* [Given request]
Format the data below as a JSON list of strings with one string per line, leaving out blank lines. Begin at the first line of the data and stop after the line that contains "[x=964, y=199]", including both of those lines.

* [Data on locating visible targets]
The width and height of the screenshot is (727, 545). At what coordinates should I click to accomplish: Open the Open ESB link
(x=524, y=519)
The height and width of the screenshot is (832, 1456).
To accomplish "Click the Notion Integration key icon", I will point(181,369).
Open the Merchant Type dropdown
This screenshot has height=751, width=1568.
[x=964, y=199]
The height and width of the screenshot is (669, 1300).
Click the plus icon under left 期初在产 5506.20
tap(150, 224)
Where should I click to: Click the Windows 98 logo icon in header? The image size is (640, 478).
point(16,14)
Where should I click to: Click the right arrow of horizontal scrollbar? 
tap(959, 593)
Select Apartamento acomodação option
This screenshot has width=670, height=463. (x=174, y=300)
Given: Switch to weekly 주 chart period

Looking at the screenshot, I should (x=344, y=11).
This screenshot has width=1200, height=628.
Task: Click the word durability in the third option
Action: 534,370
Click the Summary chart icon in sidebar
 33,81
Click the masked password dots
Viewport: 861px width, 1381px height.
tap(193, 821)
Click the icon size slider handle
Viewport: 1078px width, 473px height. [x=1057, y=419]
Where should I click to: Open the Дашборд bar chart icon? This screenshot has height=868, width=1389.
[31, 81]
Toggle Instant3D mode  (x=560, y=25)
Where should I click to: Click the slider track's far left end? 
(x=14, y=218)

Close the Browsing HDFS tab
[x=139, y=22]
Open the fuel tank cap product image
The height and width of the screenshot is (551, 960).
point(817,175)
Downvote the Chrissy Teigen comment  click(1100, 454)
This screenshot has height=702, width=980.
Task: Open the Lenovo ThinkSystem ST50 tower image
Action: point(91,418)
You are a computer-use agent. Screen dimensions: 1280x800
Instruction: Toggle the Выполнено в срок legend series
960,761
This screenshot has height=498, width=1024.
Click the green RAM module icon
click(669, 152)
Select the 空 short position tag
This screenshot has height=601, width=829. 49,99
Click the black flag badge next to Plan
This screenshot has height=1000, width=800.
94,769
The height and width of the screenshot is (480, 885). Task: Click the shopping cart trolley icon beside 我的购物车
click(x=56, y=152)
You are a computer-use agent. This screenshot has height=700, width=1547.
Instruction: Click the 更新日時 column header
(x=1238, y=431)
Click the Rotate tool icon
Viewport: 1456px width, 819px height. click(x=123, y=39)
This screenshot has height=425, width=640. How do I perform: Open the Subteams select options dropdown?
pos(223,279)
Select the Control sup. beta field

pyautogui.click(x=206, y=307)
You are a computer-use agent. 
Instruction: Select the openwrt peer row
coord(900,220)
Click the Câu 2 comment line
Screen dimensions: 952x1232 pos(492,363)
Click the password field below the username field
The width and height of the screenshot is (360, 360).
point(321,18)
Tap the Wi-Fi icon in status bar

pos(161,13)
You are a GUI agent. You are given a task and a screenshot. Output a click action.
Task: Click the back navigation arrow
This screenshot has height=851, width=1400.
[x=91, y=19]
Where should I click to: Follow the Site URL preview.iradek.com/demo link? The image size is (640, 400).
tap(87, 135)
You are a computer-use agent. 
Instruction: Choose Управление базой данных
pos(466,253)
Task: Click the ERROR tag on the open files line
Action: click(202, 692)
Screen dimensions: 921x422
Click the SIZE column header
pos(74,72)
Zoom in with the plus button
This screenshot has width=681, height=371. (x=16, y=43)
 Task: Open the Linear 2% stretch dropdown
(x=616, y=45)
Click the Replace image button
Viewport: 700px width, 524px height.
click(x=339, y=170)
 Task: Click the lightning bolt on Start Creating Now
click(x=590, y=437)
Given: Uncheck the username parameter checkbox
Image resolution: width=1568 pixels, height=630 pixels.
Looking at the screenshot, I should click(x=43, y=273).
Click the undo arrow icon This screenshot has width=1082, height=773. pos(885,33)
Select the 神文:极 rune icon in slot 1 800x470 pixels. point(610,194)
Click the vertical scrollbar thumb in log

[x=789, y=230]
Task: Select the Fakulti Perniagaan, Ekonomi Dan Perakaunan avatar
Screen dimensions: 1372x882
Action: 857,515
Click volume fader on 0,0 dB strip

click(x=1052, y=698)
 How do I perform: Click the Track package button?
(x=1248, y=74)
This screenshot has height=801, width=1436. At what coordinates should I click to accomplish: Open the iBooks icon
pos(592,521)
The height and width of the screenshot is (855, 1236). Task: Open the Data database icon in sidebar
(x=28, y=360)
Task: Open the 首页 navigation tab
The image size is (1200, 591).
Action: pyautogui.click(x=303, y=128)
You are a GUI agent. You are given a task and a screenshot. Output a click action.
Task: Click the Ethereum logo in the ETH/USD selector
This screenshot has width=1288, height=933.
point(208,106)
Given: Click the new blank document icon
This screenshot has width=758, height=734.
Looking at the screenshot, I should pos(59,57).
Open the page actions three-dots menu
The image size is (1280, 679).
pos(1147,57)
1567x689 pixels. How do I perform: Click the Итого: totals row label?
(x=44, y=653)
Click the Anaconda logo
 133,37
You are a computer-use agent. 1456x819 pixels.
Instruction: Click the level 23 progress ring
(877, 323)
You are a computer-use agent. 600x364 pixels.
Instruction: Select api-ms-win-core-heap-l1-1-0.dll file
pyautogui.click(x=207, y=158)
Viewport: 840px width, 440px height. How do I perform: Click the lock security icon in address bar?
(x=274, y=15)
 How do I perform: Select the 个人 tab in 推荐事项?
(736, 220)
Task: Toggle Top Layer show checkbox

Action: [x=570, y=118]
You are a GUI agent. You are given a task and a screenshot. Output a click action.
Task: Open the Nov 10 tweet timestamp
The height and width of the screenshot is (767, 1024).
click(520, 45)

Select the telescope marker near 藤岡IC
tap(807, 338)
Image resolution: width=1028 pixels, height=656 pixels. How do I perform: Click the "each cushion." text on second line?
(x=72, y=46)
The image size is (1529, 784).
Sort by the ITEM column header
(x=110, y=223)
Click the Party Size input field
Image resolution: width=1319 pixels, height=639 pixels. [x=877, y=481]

* [Exercise response]
[
  "The width and height of the screenshot is (727, 545). At what coordinates should I click to accomplish: Open the Open ESB link",
  "(x=524, y=519)",
  "The height and width of the screenshot is (832, 1456).",
  "To accomplish \"Click the Notion Integration key icon\", I will point(181,369).",
  "Open the Merchant Type dropdown",
  "This screenshot has height=751, width=1568.",
  "[x=964, y=199]"
]